Por Eduardo Castillo Páez (*)

Es muy frecuente que ante casos penales que han impactado fuertemente en la población, como lo sucedido con los crímenes de Lucio Dupuy y Fernando Báez Sosa, se reitere la intención y reclamo social de implantar la pena capital en nuestro país. Nuevamente nuestra sociedad debe plantearse la conveniencia o no de esta pena que desde hace siglos divide la opinión de juristas, filósofos, gobernantes, teólogos y cuantos alguna vez pensaron en este homicidio legal.

         Para arrojar un poco de claridad sobre el tema, vamos a considerar que hay dos aspectos en esta cuestión: el teórico y el práctico. El primero se refiere a la sanción, al fondo mismo del asunto y se relaciona con trascendentales cuestiones psicológicas y con el derecho de castigar. El segundo, a la conveniencia, y se ocupa de discutir la necesidad de establecer dicha pena de acuerdo con las condiciones sociales del medio y su eficacia. El primer criterio es más bien moral, el segundo es jurídico.

         En el pasado, la pena de muerte aparece ligada con los horrores propios de un estado social en que todos los ideales se reunían en uno solo, la victoria en la guerra, una nueva conquista, el predominio de la fuerza.

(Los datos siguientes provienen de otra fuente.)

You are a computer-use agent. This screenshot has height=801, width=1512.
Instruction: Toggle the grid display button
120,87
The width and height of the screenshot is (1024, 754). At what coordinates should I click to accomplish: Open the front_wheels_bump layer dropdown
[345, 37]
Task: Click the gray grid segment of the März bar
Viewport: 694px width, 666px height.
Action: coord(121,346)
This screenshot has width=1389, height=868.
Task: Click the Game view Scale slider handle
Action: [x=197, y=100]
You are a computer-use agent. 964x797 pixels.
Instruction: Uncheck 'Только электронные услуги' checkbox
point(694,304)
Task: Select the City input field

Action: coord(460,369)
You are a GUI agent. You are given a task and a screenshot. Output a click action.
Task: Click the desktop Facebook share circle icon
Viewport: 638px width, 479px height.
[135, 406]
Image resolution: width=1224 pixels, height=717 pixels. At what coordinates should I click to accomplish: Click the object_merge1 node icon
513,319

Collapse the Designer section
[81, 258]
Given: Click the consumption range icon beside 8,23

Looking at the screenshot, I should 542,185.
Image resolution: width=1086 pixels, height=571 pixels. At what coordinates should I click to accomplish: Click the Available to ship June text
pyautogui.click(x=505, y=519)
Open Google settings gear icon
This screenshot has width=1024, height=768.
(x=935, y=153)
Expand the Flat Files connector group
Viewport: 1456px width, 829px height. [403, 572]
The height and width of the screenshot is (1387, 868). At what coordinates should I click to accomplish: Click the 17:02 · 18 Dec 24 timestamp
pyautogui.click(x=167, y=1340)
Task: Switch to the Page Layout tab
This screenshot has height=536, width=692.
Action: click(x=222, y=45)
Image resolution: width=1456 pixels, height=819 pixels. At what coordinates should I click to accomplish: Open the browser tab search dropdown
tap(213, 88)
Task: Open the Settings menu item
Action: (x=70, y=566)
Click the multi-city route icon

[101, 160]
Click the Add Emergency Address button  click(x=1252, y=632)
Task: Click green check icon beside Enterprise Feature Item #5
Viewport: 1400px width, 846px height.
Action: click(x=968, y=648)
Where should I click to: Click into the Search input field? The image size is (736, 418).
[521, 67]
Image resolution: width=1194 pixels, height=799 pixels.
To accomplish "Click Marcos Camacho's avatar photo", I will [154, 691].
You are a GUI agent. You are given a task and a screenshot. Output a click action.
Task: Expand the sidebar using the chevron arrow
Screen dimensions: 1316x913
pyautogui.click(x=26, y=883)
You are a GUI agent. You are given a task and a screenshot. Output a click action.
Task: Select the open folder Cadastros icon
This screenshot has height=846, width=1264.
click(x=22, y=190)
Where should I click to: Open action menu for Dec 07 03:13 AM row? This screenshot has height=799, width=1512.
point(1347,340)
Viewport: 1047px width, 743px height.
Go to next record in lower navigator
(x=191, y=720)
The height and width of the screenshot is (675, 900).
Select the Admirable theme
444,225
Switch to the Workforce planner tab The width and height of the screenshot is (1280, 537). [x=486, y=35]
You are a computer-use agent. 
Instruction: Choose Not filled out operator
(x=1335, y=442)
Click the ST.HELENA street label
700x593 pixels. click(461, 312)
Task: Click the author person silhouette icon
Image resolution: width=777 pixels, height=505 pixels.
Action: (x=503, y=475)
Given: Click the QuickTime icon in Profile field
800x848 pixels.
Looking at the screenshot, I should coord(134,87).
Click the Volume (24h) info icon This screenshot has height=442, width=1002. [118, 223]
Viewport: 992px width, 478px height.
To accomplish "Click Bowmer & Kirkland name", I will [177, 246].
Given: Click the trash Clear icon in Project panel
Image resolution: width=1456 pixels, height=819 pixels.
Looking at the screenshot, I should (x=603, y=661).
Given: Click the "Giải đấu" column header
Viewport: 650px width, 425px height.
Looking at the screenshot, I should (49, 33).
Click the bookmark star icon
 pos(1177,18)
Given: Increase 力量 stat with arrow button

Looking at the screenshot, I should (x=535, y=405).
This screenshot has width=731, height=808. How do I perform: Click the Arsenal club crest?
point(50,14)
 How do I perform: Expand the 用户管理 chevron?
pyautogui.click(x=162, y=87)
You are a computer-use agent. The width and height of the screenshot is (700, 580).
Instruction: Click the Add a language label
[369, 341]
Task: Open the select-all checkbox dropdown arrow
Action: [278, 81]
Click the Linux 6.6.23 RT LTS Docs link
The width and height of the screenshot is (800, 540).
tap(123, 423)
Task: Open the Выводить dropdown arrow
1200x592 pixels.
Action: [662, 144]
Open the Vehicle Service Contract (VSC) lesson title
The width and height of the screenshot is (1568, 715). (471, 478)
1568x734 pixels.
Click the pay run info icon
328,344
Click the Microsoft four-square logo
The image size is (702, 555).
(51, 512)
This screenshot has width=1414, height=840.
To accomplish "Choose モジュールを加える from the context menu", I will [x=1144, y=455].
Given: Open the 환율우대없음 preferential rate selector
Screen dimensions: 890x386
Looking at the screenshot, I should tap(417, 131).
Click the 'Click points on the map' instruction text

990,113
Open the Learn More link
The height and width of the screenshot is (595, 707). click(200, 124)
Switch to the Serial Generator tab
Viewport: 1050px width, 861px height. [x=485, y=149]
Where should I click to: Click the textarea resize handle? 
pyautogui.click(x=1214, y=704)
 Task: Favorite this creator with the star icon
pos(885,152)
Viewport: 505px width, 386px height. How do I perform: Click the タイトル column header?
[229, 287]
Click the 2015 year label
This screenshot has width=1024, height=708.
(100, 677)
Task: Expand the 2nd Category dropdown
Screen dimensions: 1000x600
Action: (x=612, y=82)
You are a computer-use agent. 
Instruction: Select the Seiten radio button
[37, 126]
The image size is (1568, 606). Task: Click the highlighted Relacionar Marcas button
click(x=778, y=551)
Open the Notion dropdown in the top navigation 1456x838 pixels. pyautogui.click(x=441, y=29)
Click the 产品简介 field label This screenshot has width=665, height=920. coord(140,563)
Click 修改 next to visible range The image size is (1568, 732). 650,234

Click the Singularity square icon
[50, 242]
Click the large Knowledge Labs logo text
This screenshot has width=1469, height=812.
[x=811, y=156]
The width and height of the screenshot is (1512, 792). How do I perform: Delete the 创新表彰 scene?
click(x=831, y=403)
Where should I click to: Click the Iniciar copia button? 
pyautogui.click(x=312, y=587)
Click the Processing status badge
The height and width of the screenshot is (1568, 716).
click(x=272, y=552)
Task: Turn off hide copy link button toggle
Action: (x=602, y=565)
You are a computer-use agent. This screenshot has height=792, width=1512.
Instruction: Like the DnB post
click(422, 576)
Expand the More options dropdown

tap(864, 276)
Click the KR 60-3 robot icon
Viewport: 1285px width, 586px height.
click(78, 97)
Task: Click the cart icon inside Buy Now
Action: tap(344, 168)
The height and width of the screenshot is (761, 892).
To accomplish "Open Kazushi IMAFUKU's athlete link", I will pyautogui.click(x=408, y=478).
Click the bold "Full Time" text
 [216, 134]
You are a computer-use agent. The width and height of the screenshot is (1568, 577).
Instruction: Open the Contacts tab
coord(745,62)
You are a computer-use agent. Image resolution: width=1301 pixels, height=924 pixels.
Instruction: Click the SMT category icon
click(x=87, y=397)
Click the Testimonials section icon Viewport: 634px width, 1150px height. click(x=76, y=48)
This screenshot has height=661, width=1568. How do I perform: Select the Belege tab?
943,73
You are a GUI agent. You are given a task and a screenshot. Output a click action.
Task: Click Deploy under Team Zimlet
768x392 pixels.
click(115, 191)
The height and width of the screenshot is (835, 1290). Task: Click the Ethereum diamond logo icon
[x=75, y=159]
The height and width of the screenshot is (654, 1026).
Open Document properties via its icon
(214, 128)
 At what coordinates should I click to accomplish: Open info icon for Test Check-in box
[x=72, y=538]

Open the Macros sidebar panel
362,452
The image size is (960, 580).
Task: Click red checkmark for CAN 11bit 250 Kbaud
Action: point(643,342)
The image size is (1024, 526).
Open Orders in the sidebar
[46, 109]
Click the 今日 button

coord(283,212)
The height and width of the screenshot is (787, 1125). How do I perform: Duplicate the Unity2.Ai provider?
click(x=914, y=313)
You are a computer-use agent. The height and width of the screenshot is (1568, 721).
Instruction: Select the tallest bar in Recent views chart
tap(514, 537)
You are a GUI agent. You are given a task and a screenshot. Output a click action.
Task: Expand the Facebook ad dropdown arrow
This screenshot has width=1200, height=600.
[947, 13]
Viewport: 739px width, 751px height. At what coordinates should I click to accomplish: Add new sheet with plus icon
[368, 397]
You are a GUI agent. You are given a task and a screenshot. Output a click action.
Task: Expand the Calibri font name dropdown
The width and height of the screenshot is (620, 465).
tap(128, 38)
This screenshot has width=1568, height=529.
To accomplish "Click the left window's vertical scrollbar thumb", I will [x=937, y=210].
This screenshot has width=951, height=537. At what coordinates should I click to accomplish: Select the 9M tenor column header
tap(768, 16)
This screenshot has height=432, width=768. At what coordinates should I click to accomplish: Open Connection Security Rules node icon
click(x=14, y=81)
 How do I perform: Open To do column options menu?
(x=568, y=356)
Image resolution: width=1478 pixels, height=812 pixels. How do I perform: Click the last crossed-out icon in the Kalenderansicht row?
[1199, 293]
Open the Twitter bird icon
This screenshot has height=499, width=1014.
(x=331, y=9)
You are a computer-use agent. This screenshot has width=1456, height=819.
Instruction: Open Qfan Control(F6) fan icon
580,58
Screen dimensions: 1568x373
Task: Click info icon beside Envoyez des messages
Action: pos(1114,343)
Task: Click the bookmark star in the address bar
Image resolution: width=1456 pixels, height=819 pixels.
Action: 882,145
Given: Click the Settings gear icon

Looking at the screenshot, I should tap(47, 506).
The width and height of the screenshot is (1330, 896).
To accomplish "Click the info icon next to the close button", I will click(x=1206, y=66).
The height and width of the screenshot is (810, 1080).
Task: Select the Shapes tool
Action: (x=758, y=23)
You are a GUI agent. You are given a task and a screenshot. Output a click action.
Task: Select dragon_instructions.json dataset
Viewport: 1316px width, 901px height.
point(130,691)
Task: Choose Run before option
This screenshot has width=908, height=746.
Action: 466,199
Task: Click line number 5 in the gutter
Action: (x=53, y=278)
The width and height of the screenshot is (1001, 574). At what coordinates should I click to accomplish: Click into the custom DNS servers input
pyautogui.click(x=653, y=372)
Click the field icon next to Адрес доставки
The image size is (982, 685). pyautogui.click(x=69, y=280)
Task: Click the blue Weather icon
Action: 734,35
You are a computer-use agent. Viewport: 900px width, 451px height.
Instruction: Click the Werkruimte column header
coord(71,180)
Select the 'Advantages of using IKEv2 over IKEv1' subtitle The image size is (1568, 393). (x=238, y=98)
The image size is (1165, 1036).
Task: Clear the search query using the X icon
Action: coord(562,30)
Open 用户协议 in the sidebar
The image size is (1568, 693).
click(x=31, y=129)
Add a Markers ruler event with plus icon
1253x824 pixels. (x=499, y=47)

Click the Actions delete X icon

         De los caracteres del delincuente nato incorregible de Lombroso, Garófalo estableció como conclusión penal, la teoría de la eliminación de los incorregibles o irrecuperables, algo así como una coqueta aplicación de aquello de “eliminar la manzana podrida”.

         La pena, y partamos de que no existe una que no ataque al hombre en algo por él preciado, no se impone porque se haya delinquido sino para que no se delinca. Y es ahí donde precisamente la lógica doctrinaria de los defensores de la pena de muerte encuentra su mayor sentido porque ¿qué pena sino la capital como mejor instrumento de eliminación, podría evitar que el delincuente vuelva a delinquir? Si bien esto podría lograrse en el mayor grado de probabilidad con una prisión realmente segura, se insiste en que nada asegura tanto como la positiva eliminación que ese hombre no volverá a actuar delictivamente.

         Se sostiene también que la intimidación y ejemplaridad de la misma pena en cuanto riesgo de perder la vida, es de mayor peso en el ánimo del delincuente que el de perder la libertad por mayor o menor período. Y fundamentalmente su condición de necesaria, ya que el Estado hoy carece de medios de coerción suficiente para prevenir nuevos crímenes, las instituciones penitenciarias están superpobladas y nadie coherentemente puede asegurar la vigilancia de los detenidos. Las probabilidades de fugas o liberaciones inexplicables que nadie entiende, son cada vez más frecuentes, y la sociedad aparece cada día más expuesta a peligros de esta Índole.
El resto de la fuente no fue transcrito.